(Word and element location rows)
● ● ● ●

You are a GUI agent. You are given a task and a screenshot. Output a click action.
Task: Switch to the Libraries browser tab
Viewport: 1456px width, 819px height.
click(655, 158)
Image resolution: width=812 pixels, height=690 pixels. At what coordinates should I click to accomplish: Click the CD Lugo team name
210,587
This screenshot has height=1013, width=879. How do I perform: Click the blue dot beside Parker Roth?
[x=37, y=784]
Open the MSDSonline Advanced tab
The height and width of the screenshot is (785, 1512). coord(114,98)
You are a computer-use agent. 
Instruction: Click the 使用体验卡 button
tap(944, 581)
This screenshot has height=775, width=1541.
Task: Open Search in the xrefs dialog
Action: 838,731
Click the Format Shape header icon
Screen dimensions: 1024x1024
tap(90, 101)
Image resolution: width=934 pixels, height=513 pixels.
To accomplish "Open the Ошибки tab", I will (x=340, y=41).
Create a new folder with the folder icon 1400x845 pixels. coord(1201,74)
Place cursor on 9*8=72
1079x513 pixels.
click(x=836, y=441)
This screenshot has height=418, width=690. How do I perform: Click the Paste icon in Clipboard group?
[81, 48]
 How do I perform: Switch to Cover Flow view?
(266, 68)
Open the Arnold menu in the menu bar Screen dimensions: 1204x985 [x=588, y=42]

● ● ● ●

» **THE EXERCISE**: Copy out every one of the rows above word for word, with no changes.

» **EXERCISE ANSWER**:
You are a GUI agent. You are given a task and a screenshot. Output a click action.
Task: Switch to the Libraries browser tab
Viewport: 1456px width, 819px height.
click(655, 158)
Image resolution: width=812 pixels, height=690 pixels. At what coordinates should I click to accomplish: Click the CD Lugo team name
210,587
This screenshot has height=1013, width=879. How do I perform: Click the blue dot beside Parker Roth?
[x=37, y=784]
Open the MSDSonline Advanced tab
The height and width of the screenshot is (785, 1512). coord(114,98)
You are a computer-use agent. 
Instruction: Click the 使用体验卡 button
tap(944, 581)
This screenshot has height=775, width=1541.
Task: Open Search in the xrefs dialog
Action: 838,731
Click the Format Shape header icon
Screen dimensions: 1024x1024
tap(90, 101)
Image resolution: width=934 pixels, height=513 pixels.
To accomplish "Open the Ошибки tab", I will (x=340, y=41).
Create a new folder with the folder icon 1400x845 pixels. coord(1201,74)
Place cursor on 9*8=72
1079x513 pixels.
click(x=836, y=441)
This screenshot has height=418, width=690. How do I perform: Click the Paste icon in Clipboard group?
[81, 48]
 How do I perform: Switch to Cover Flow view?
(266, 68)
Open the Arnold menu in the menu bar Screen dimensions: 1204x985 [x=588, y=42]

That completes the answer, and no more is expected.